## Records:

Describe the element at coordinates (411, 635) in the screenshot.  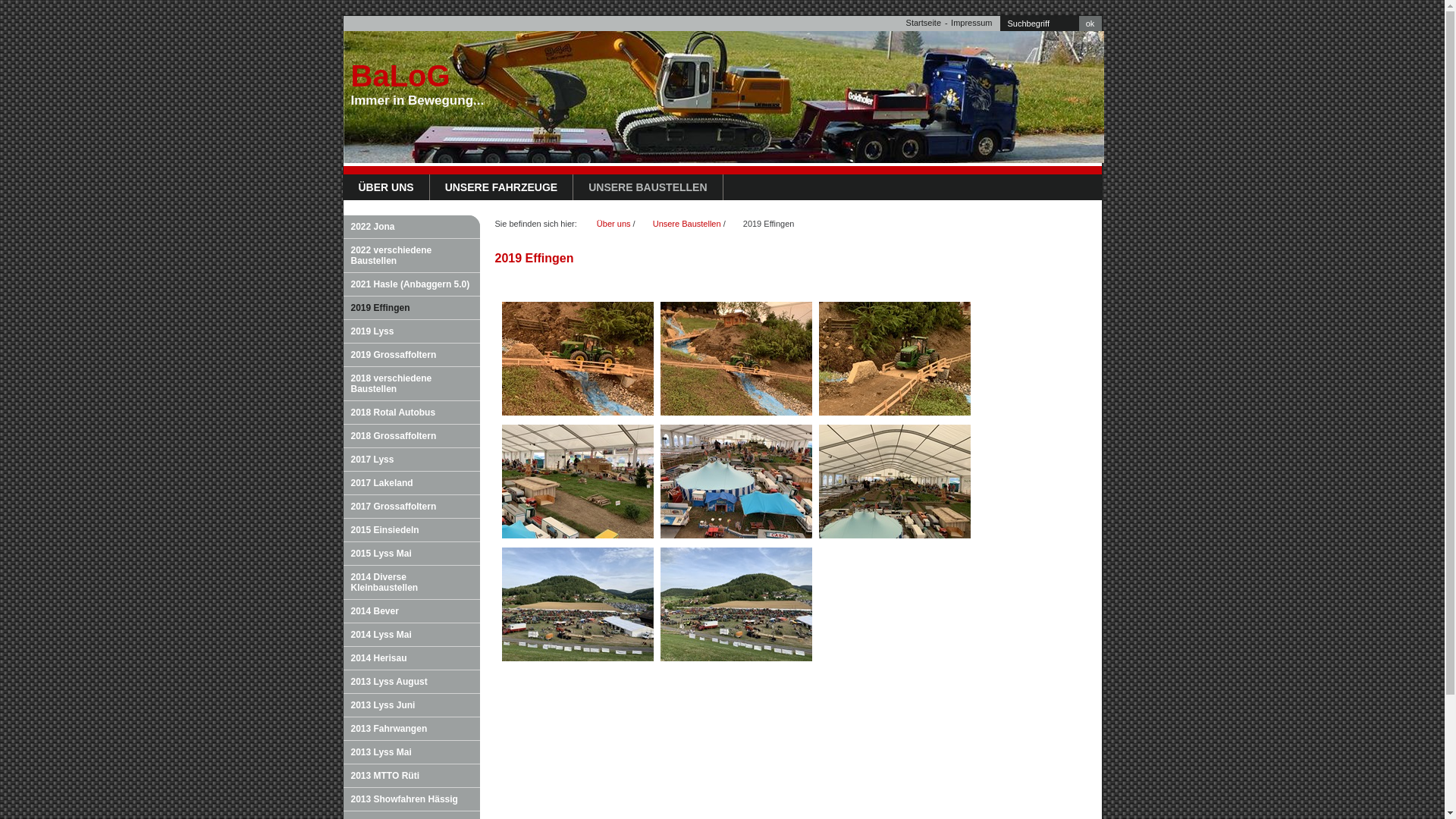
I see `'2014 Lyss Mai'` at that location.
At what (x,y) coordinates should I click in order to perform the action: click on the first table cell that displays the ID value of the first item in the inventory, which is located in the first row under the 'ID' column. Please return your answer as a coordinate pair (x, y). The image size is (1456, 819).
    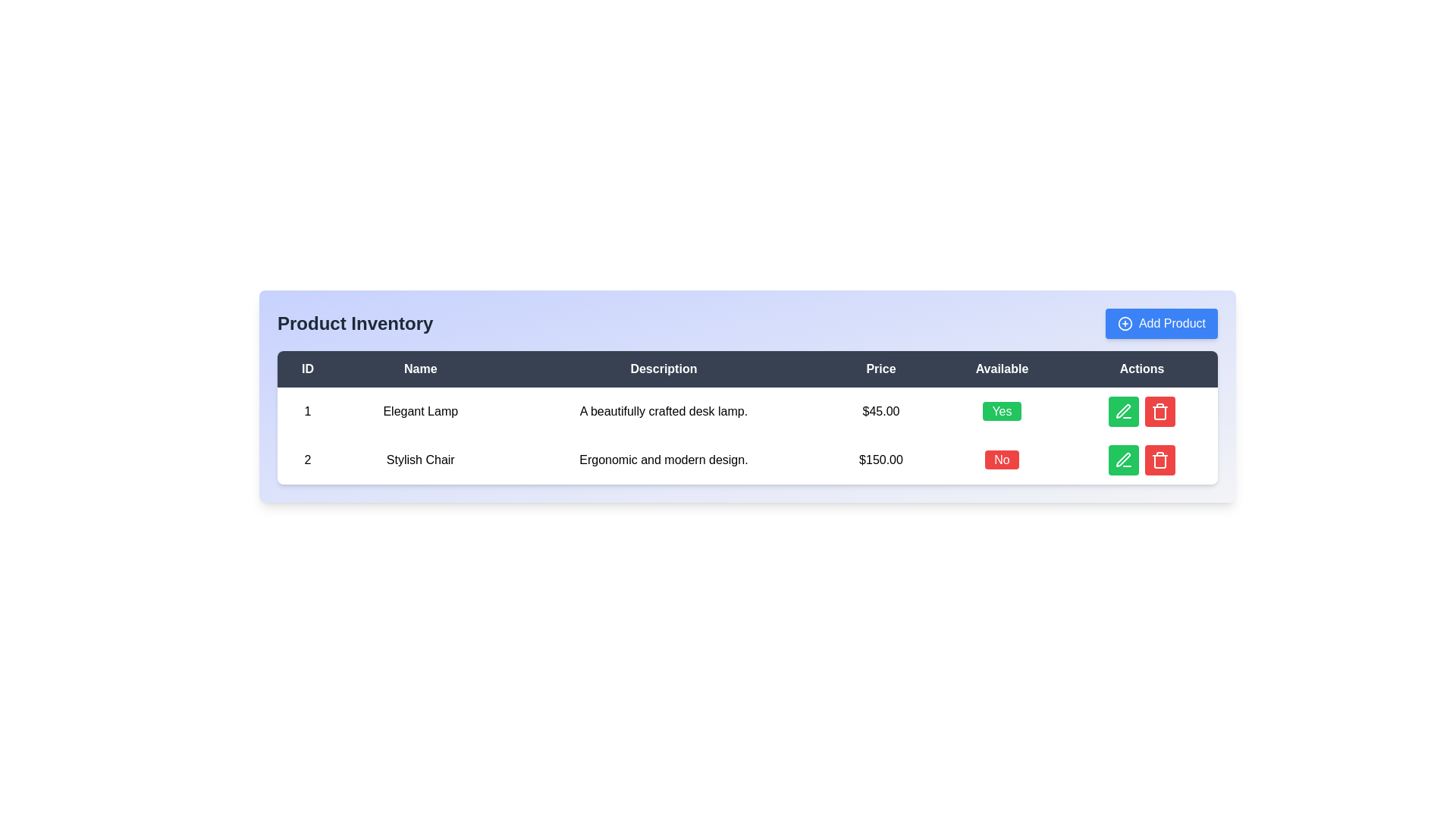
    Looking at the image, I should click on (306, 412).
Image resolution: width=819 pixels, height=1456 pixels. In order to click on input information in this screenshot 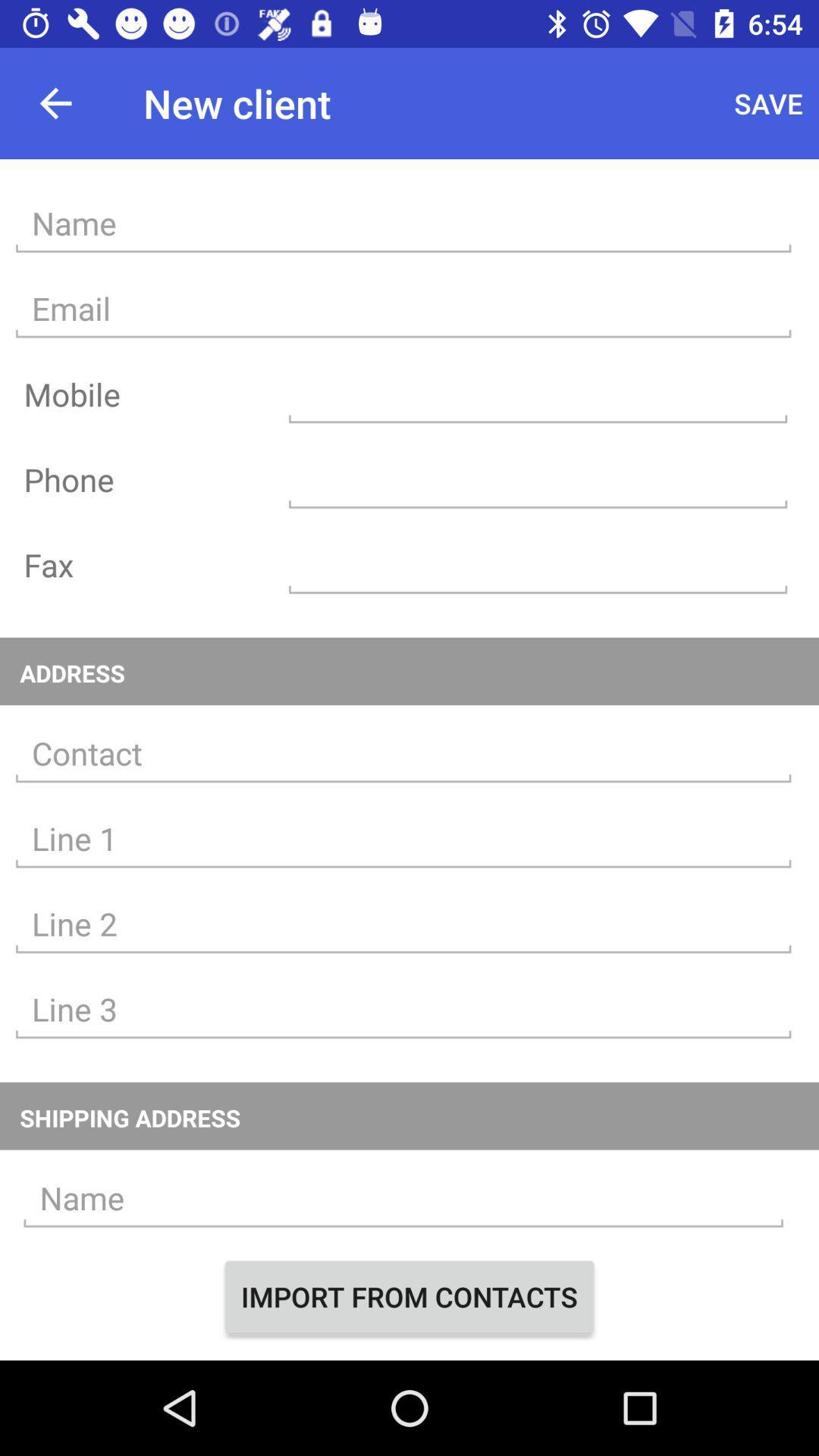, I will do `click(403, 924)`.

## Your goal:
Copy the entries word for word, from the first line through the line that contains "at that location.". Leave out the pictures.

## Task answer:
Describe the element at coordinates (411, 635) in the screenshot.  
I see `'2014 Lyss Mai'` at that location.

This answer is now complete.